Publié le 18 octobre 2017 par Les Alluvions.com
" (...) on aurait tout fêté ensemble, le mariage et le baptême de l'enfant, le samedi 28 octobre 1967, le jour des trente-trois ans de Lionel, on n'avait pas fait exprès, mais c'était un beau hasard."
Marie-Hélène Lafon, Nos vies, Buchet-Chastel, 2017, p. 92.
Oui, un beau hasard, comme une autre luciole, que cette fête envisagée il y aurait presque cinquante ans exactement, en cette année 1967 que je sonde chaque dimanche, et ce conditionnel qui passe à l'imparfait dans la même phrase c'est l'imaginaire qui se charge de réel, le mélange de la fiction et de la réalité, le roman qui n'en est pas tout à fait un, car l'auteure l'a vraiment rencontrée - elle nous a raconté ça l'autre soir à Arcanes - cette caissière au corps inouï du Franprix parisien. 
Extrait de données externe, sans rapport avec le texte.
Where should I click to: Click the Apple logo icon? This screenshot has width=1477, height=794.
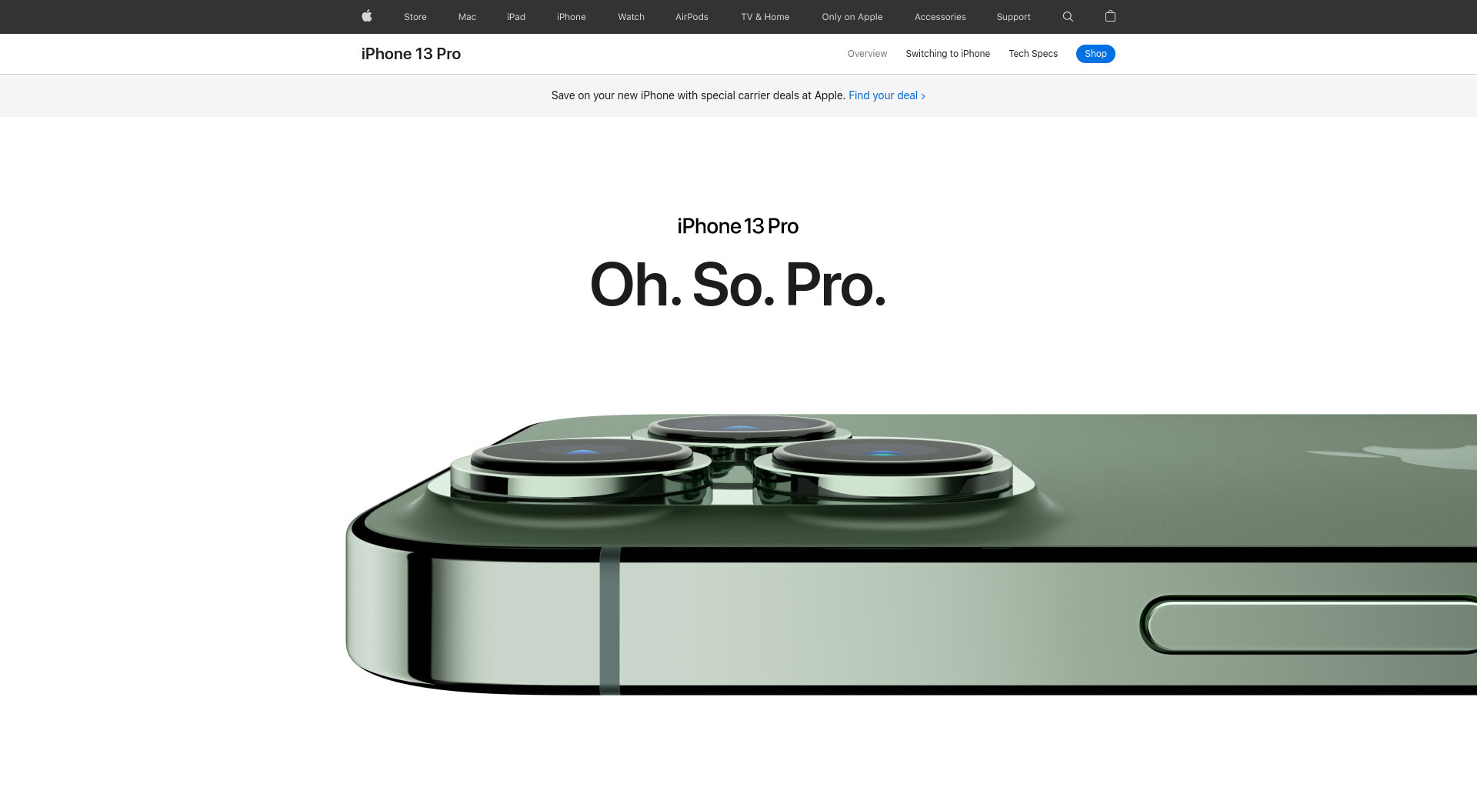(x=367, y=16)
Et luciole encore, la mention du 11 septembre 2001 dans les deux livres, Nos vies et Une colère noire. Et certes l'événement, dans sa sidérante survenue, a nourri bien des pages en ce début de XXIe siècle, mais quinze ans  ont passé, et cette rencontre n'a plus grand chose d'anodin. Chez MHL, cela coïncide avec la mort de la mère de la narratrice : "Je n'ai pas soigné ma mère, elle disait je partirai comme un coup de fusil et elle avait raison." Stop. Arrêt sur image. Juste avant de me plonger dans la rédaction de ce billet, je regardais La grande librairie, l'émission sur la 5 de François Busnel. Parmi les invités, il y avait Alexandre Jardin (dont je dois avouer n'avoir jamais lu un seul livre), qui publie "Ma mère avait raison."
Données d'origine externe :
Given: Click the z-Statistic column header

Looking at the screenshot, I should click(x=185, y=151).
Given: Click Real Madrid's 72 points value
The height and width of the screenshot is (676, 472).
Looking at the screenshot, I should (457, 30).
# 249/313 - Mais c'était un beau hasard
Fortuit, vraiment ? Pourtant lisez le laïus de présentation sur le site de Grasset, qui n'en finit pas de résonner avec ma propre entrée en matière sur le mixte indissociable du réel et de l'imaginaire :
 "Ce roman vrai est la pierre d’angle de la grande saga des Jardin. Après le portrait du père merveilleux (Le Zubial), du sombre grand-père (Des gens très bien), du clan bizarre et fantasque (Le roman des Jardin), voici l’histoire de la mère d’Alexandre. On y découvre une femme hors norme, qui ose tout, et qui s’impose comme l’antidote absolu de notre siècle timoré.
Elle est dans les yeux de son fils l’héroïne-née, la tisseuse d’aventures, l’inspiratrice des hommes, la source jaillissante de mille questions – elle est le roman-même.
Un roman qui questionne, affole, vivifie et rejoint la joie du fils. Mais la magicienne, hélas, n’est pas éternelle.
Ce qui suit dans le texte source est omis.